AIP, defined as log(TG/HDL-C), and the TG/HDL-C ratio are composite lipid indices reflecting both dyslipidemia and insulin resistance, and their elevation generally indicates an atherogenic lipoprotein phenotype (14). Our findings confirm previous reports that AIP and the TG/HDL-C ratio are significantly higher in patients with DR, particularly in those with proliferative DR (PDR). Namitha et al. (15) similarly observed that even when traditional lipid parameters were within normal ranges, AIP could still discriminate DR risk. Several studies have also linked elevated TG/HDL-C to microvascular complications, including DR and diabetic kidney disease (8, 16).
From a clinical perspective, both AIP and the TG/HDL-C ratio have several practical advantages. They are calculated from routinely available lipid parameters, require no additional laboratory testing, and can be easily implemented in primary care or endocrinology clinics as low-cost markers of atherogenic dyslipidemia. In the context of DR, elevated AIP or TG/HDL-C values may help flag patients with T2DM who are at higher microvascular risk and who might benefit from more intensive ophthalmologic surveillance or earlier referral for retinal imaging. However, the pooled effect sizes in the present analysis were modest, prediction intervals were wide, and there was substantial overlap in index values between DR(−) and DR(+) groups. Therefore, at this stage, AIP and the TG/HDL-C ratio should be regarded as adjunctive risk markers rather than stand-alone diagnostic tests, and they cannot replace established predictors such as diabetes duration, HbA1c, or established clinical grading systems. Moreover, because AIP and the TG/HDL-C ratio are well-established markers of cardiovascular disease risk, elevated values in patients with DR may in part reflect a shared macrovascular disease burden; careful accounting for pre-existing cardiovascular disease and its treatments will therefore be essential in future studies to determine whether these indices provide incremental information on DR risk beyond their established role in cardiovascular risk stratification.
Mechanistically, dyslipidemia may promote DR progression through multiple pathways. Elevated TG and reduced HDL-C can enhance oxidative stress and inflammatory signaling, leading to endothelial dysfunction and retinal vascular injury (17–19). Accumulation of free fatty acids and triglycerides can induce retinal cell apoptosis and increase vascular permeability, promoting ischemia and neovascularization (20, 21). Hemorheological alterations, such as increased blood viscosity due to hypertriglyceridemia, may further impair retinal microcirculation (22).

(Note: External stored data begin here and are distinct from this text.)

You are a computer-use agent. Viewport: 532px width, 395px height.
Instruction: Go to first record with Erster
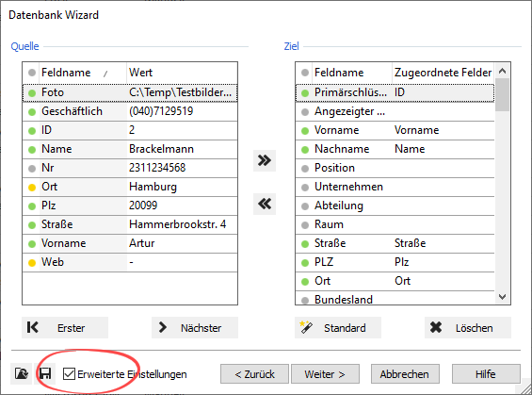pos(65,328)
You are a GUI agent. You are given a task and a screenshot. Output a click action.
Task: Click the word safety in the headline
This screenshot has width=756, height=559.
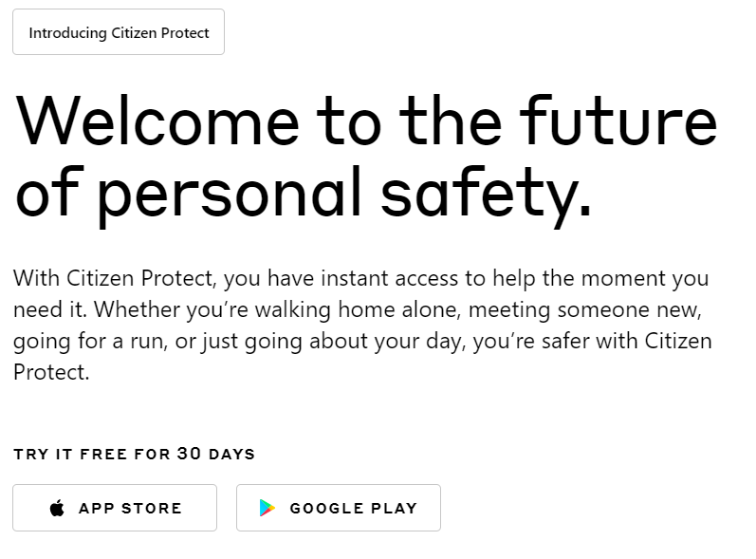pos(485,196)
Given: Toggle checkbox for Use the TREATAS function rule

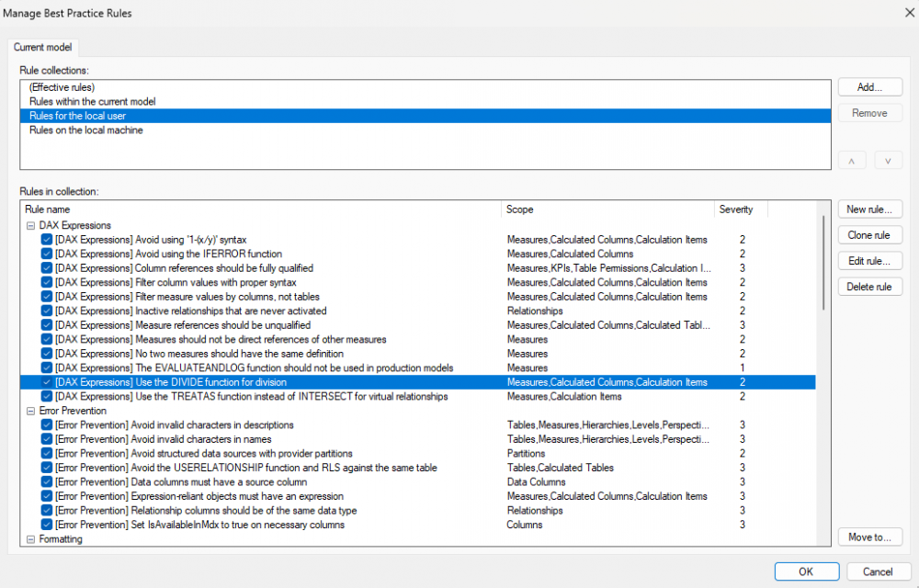Looking at the screenshot, I should point(47,397).
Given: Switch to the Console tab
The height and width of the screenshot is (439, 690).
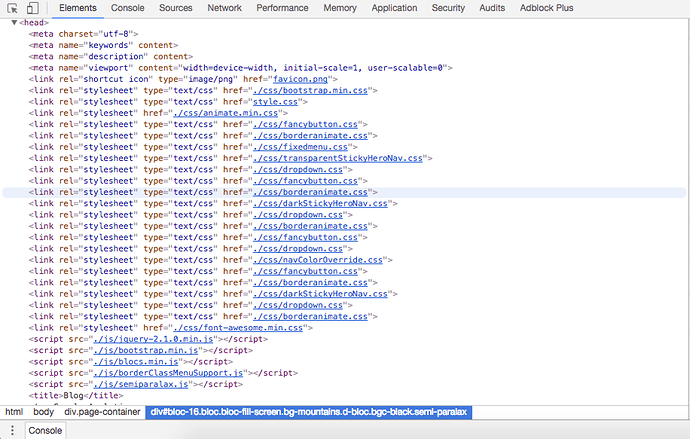Looking at the screenshot, I should pos(127,8).
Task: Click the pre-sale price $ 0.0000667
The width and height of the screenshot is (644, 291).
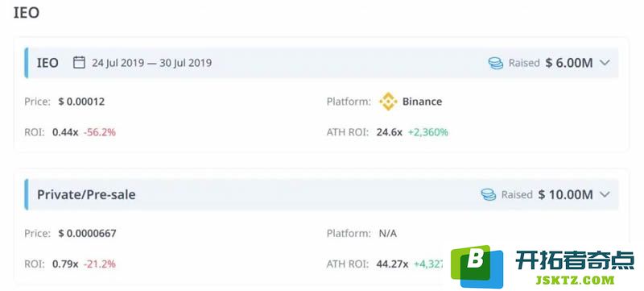Action: tap(87, 234)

Subgroup analyses from the present study revealed higher AIP and TG/HDL-C levels in PDR compared with NPDR, supporting the promotive role of dyslipidemia in disease progression. However, comparisons between NPDR and DR(−) groups were inconsistent across studies. These discrepancies may arise from spectrum bias, as cohorts with more advanced or poorly controlled diabetes tend to show stronger associations. Clinical heterogeneity, including differences in disease duration, HbA1c levels, DR diagnostic criteria, and lipid-lowering therapy, may also contribute. Moreover, residual confounding—such as systemic inflammation, renal impairment, and antidiabetic medication use—cannot be fully ruled out. Together, these factors likely underlie the inconsistent NPDR versus DR(−) results observed across studies.

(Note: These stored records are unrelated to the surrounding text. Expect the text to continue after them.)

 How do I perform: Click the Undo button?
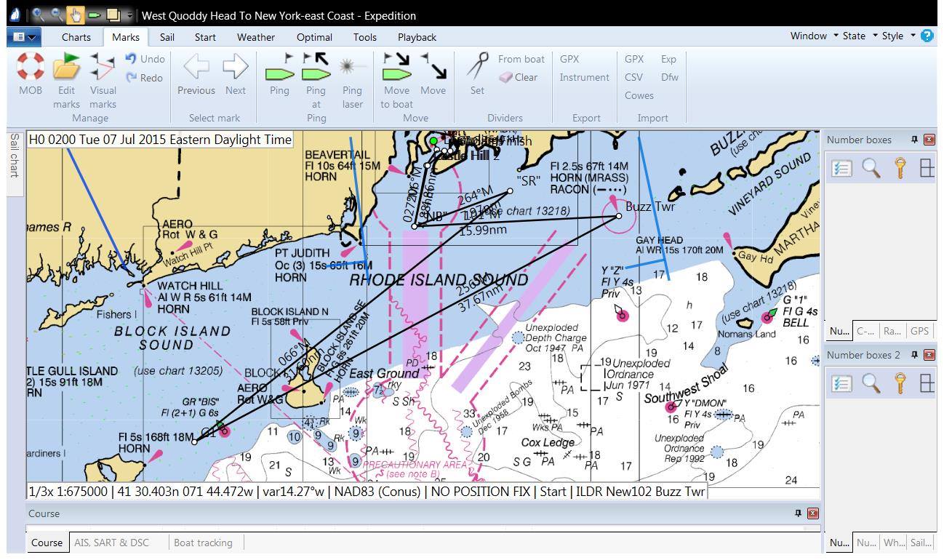click(145, 59)
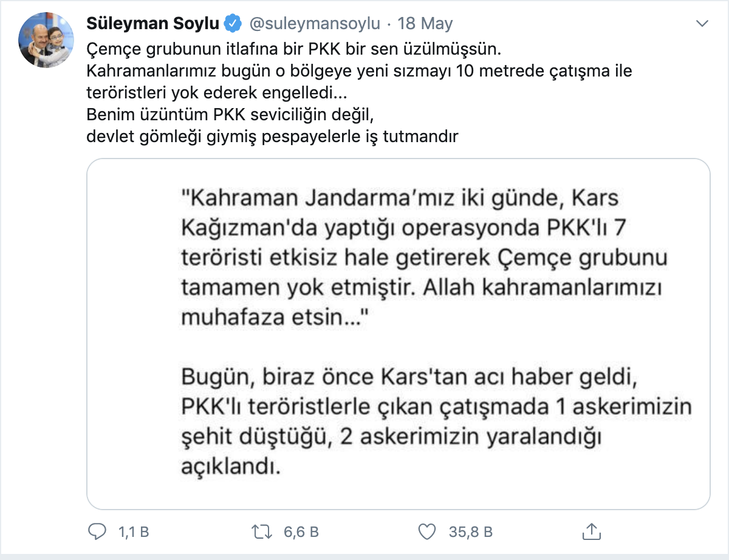Click the 6,6 B retweet count

click(x=301, y=532)
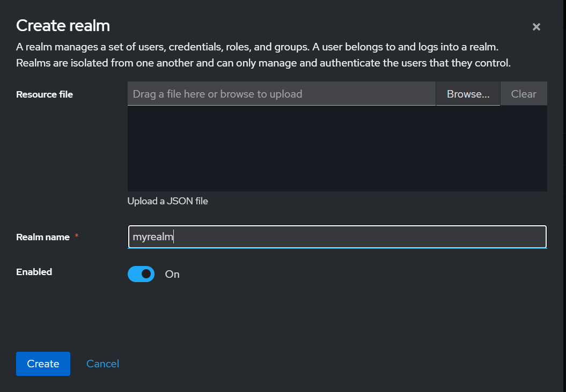
Task: Close the Create realm dialog
Action: click(x=536, y=27)
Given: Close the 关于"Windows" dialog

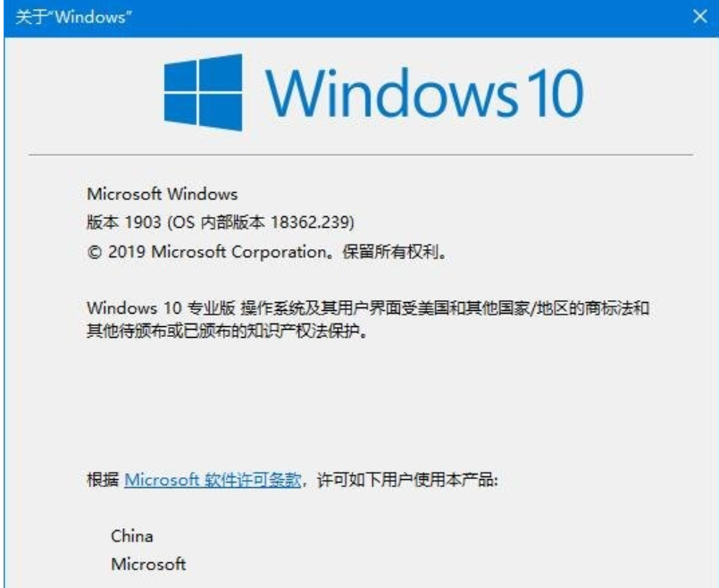Looking at the screenshot, I should point(699,17).
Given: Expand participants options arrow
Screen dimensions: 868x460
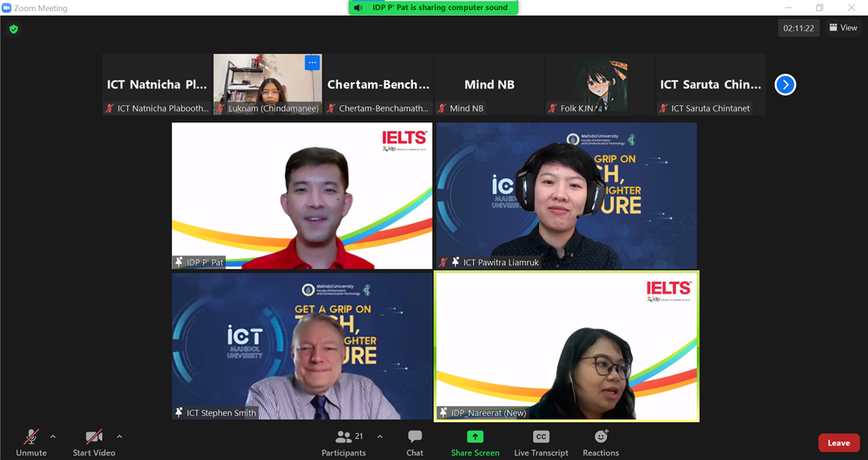Looking at the screenshot, I should pyautogui.click(x=380, y=437).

Considerable heterogeneity was observed in the pooled analyses, which is likely attributable to variations in key population characteristics across the included studies. These potential sources of bias include differences in diabetes duration, glycemic control (as measured by HbA1c levels), and the prevalence of concomitant medications, particularly antihypertensive and lipid-lowering agents. In addition to clinical and demographic moderators, a portion of the observed heterogeneity may arise from laboratory-related variability. Differences in fasting status at blood collection, measurement timing relative to glycemic control, and variations in biochemical assay techniques across studies (e.g., enzymatic vs. automated analyzer methods) could introduce systematic and random measurement error in lipid parameters such as triglycerides and HDL-C. Moreover, inter-laboratory calibration differences and unreported assay precision further limit comparability of AIP and TG/HDL-C values between studies. These methodological discrepancies likely contributed to residual heterogeneity even after applying random-effects modeling.
Recent evidence indicates that lipid- and glucose-related markers may exert differential effects across diabetic microvascular complications. Specifically, Song et al. (23) reported that HbA1c variability (HbA1c-VAR) and the TG/HDL-C ratio showed only a weak correlation with diabetic retinopathy, whereas Song et al. (24) demonstrated that these indices were more strongly associated with the progression of diabetic kidney disease, underscoring that the metabolic determinants of retinopathy and nephropathy may not fully overlap. Inconsistent diagnostic and classification criteria for DR also contributed to heterogeneity; some studies only distinguished between the presence and absence of DR, while others further classified cases into NPDR and PDR, leading to categorization bias in the pooled effect estimates (9, 25). Additionally, methodological heterogeneity in lipid assessment, particularly regarding fasting status during blood sampling and the application of the Friedewald formula for LDL-C estimation, may introduce measurement variability that affects the accuracy and comparability of the TG/HDL-C ratio (26).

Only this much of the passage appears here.